As soon as he looked at it, the pig scurried a few feet away and faced him, sniffing the air with its black nose. Smart pig to move away like that. Samuel had a pitchfork in his hands, and he wasn’t afraid to use it.
“Go on!” he hollered. “Get!” He stomped in the pig’s direction.
The pig gave a piteous squeal and ran back into the pasture.
Glowering, Samuel went back to work sifting through the soiled straw and putting it in the wheelbarrow. When he’d filled it, he put down the pitchfork and pushed the wheelbarrow outside. There was a manure pile on the other side of the driveway, up near the vegetable garden. It was uphill from the barn over grass and gravel. He trundled over there, struggling with the heavy wheelbarrow, and dumped it. Pushing a heavy load like this was one of the tasks his bad foot made challenging, but he’d never complain to Eddie. At least there was no snow. This job would really be tough in the winter.
He paused for a moment to catch his breath. He wiped the sweat from his brow with his sleeve. Would he be here next winter? Why should he be? He had no claim on the place. No more than… no more than that stupid pig.
He rolled the empty wheelbarrow back to the barn and began on the sheep’s stall, leaving the door wide open to get fresh air in the place.
He felt lousy, and that was a fact. There was nothing physically wrong with him, but he sure had an ache of the heart.
He turned to pull the wheelbarrow farther down the stall and found the pig nosing around his boot again. With a flash of annoyance, Samuel kicked at it. “Get out of here!”
The pig was fast, but Samuel’s boot managed to make contact. The pig was airborne for a few inches before it landed on its feet with a squeal and ran for the doorway.
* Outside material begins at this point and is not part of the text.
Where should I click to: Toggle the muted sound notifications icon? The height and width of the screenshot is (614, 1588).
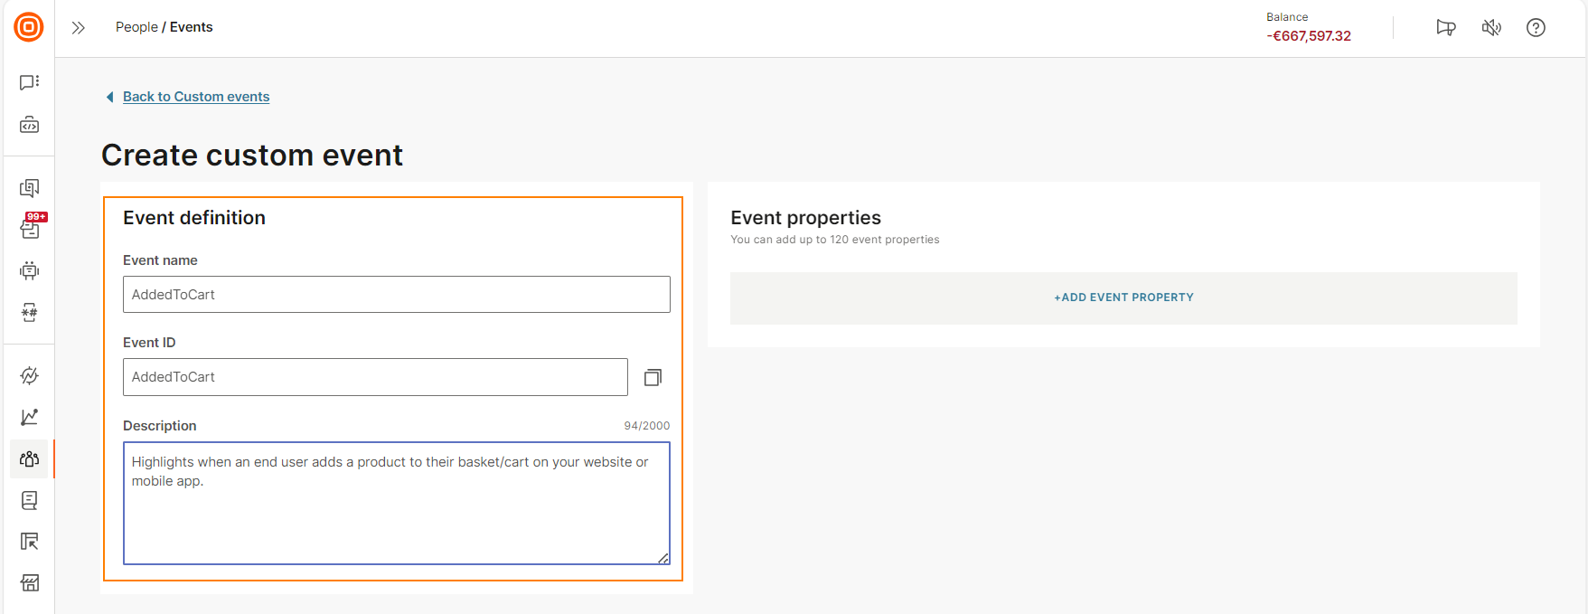tap(1491, 28)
Eddie stood there, backlit by the sun. The pig slipped past him and headed for the pasture. Samuel couldn’t see Eddie’s expression with the daylight behind him like that.
“What was that?” Eddie asked, his voice tense.
“A pig.” Samuel shrugged, feeling uneasy and guilty. “Craziest thing. Must be wild. Been hangin’ around for a few days, I think.”
Eddie turned and stalked toward the pasture.
Still uneasy, his heart hammering wildly, Samuel decided to follow Eddie. He leaned the pitchfork against the wall, took off his mucking gloves, and went to the door of the stall. Eddie was leaning against the gate to the pasture, hand shielding his eyes as if looking for the pig. But there was no sign of it.
When Eddie turned, his expression was angry. Samuel had never seen Eddie angry like this, and he flinched. Eddie’s face was red, his mouth was a thin line, and his eyes snapped.
When he spoke, his calm tone felt threatening. “Finish what you’re doing, then please come up to the house, Samuel. I need to talk to you.”
“You can talk here,” Samuel said.
“No, at the house.”
With that Eddie walked up the driveway.